> Provided entries
• • •

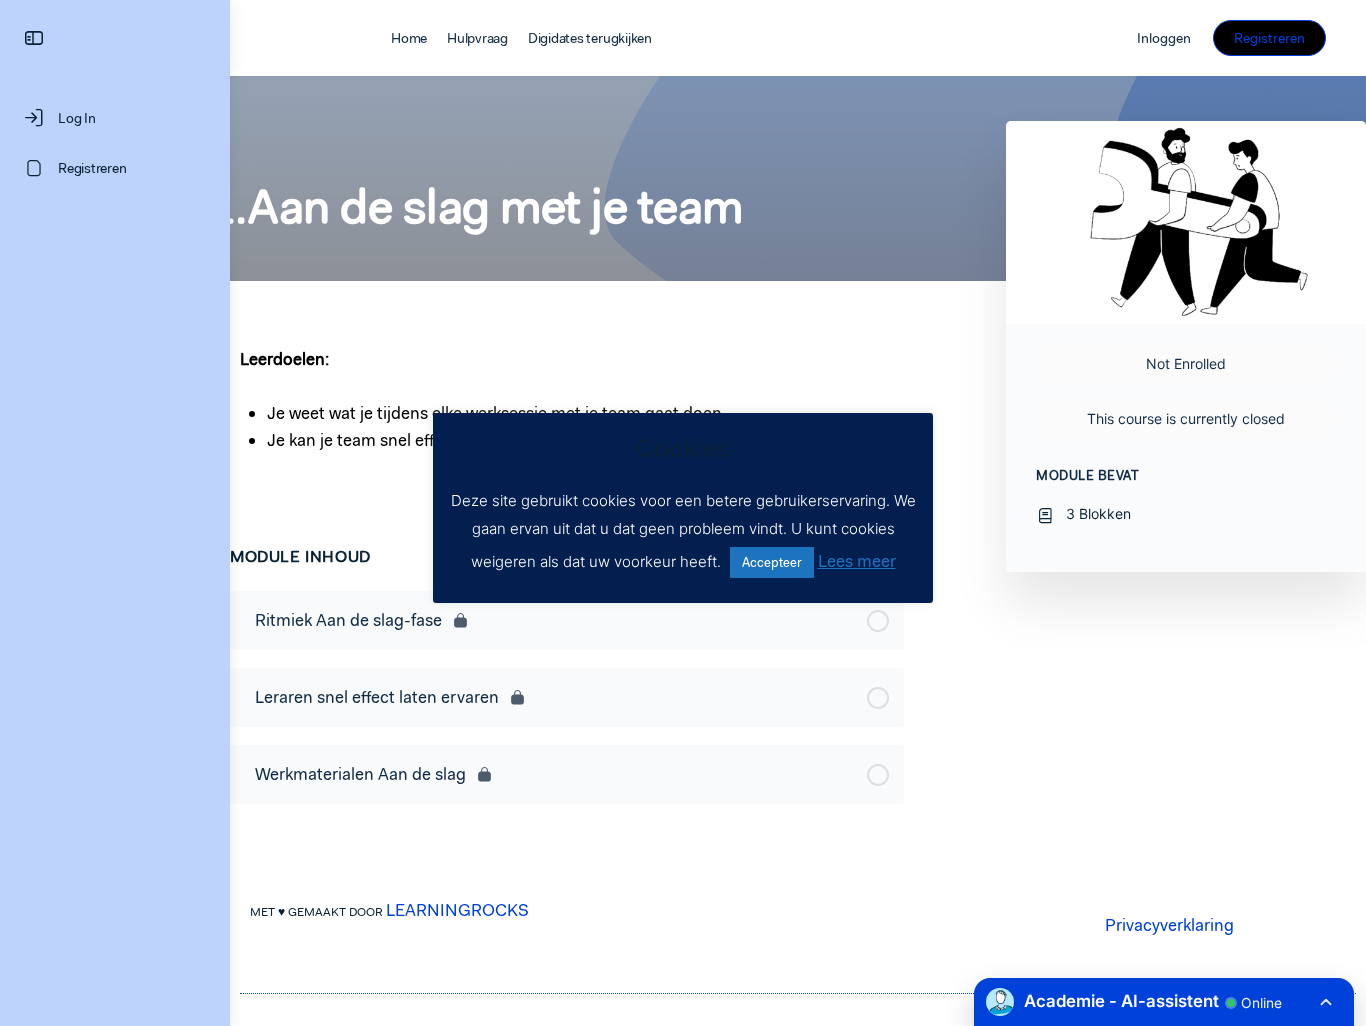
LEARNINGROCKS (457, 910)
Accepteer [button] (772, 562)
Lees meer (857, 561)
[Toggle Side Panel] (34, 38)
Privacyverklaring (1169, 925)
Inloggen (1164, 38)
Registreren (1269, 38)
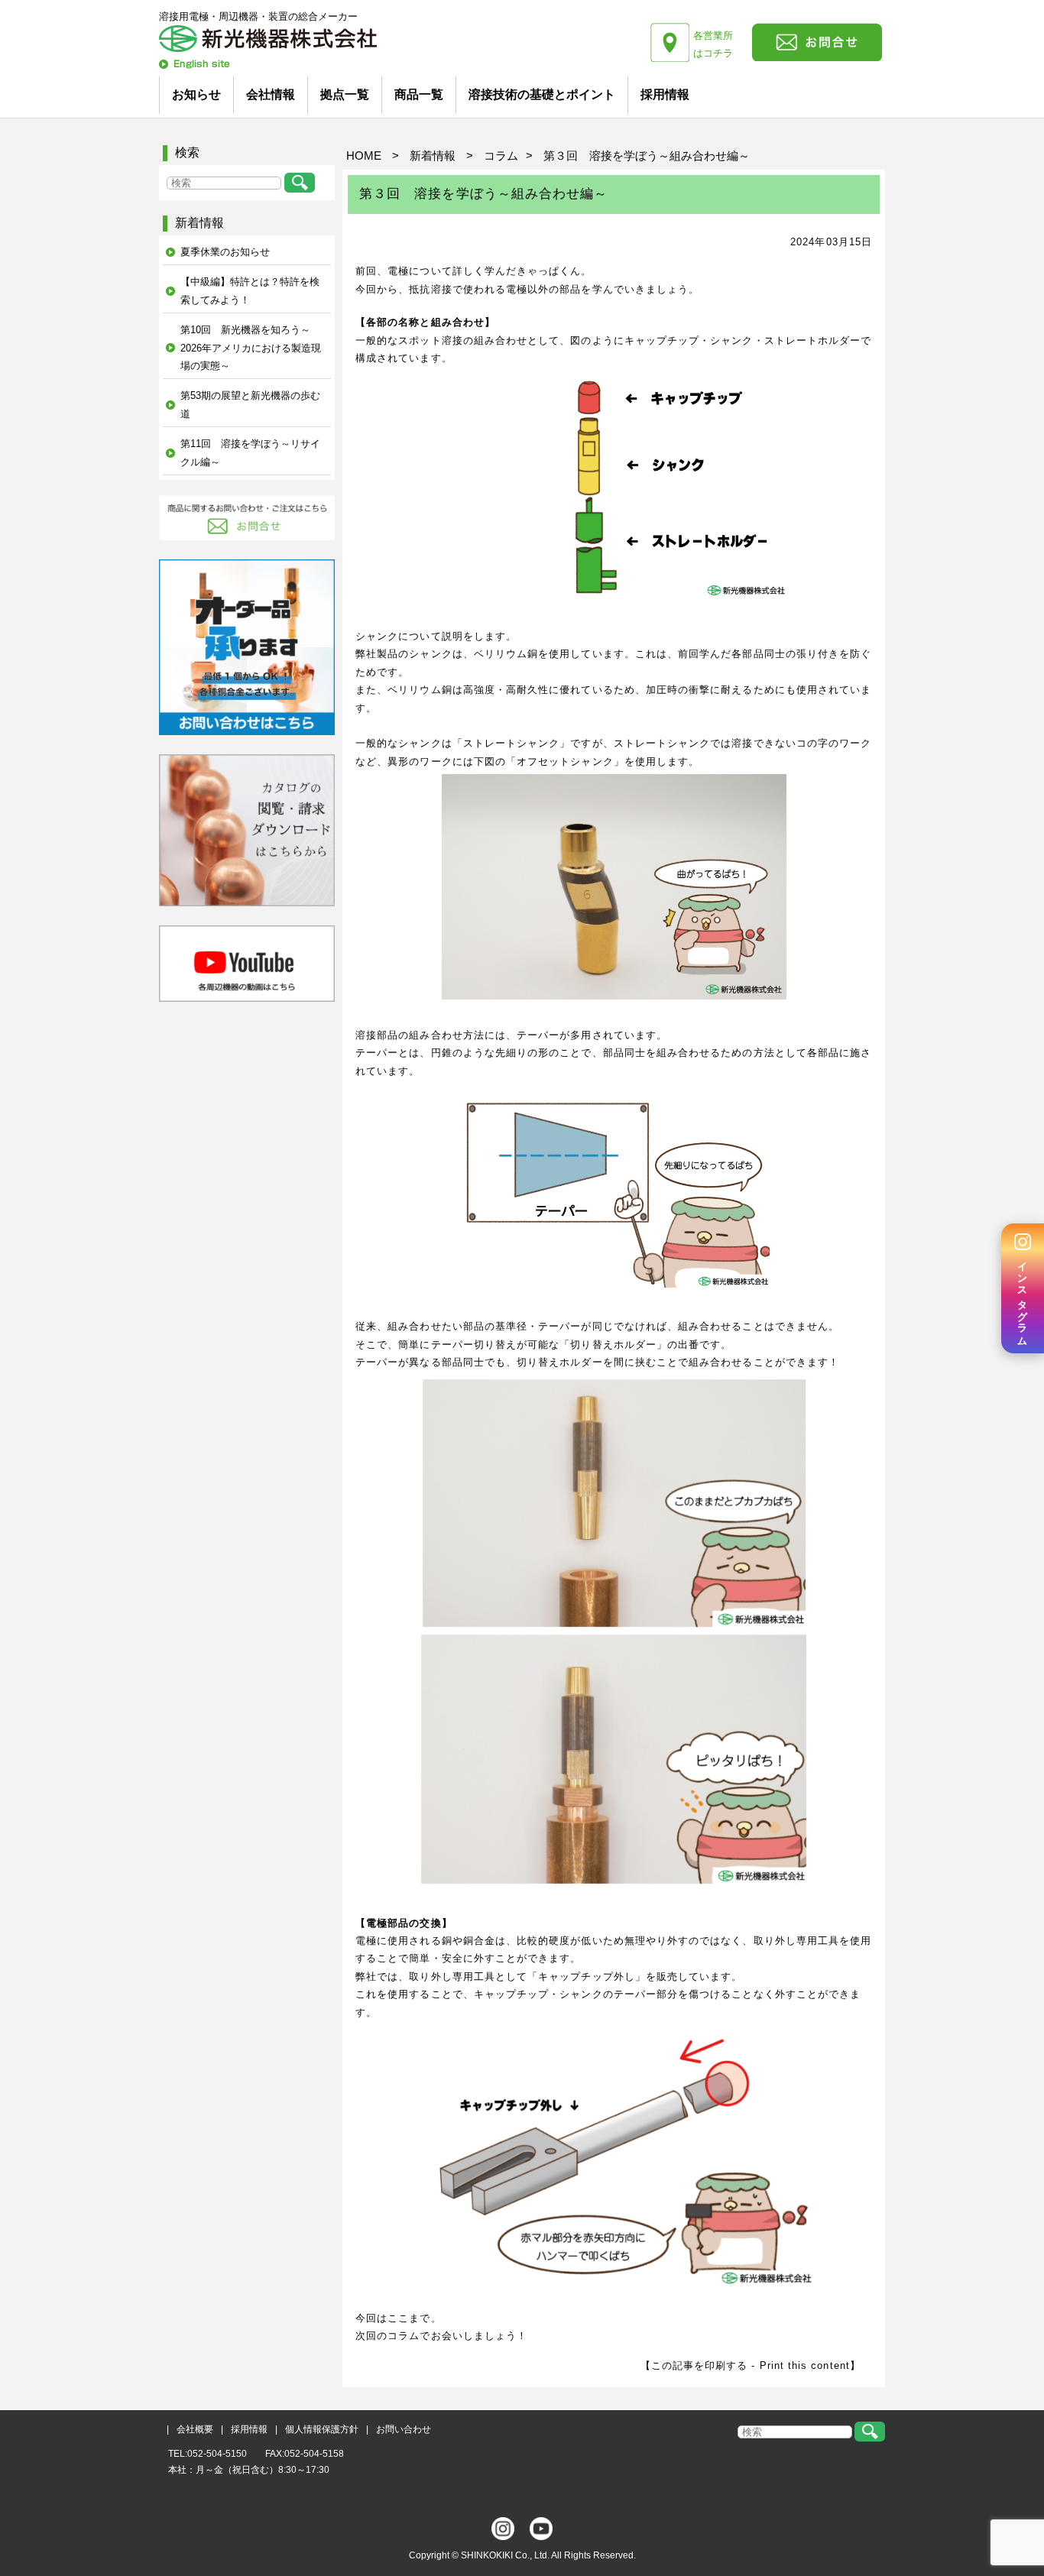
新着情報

• • •

> Task instructions
Once the pictures are set aside, what is needed is the lines from the line with "[Toggle Side Panel] (34, 38)" through the end of the data, written out exactly and alone.

> Answer
[Toggle Side Panel] (34, 38)
Privacyverklaring (1169, 925)
Inloggen (1164, 38)
Registreren (1269, 38)
新着情報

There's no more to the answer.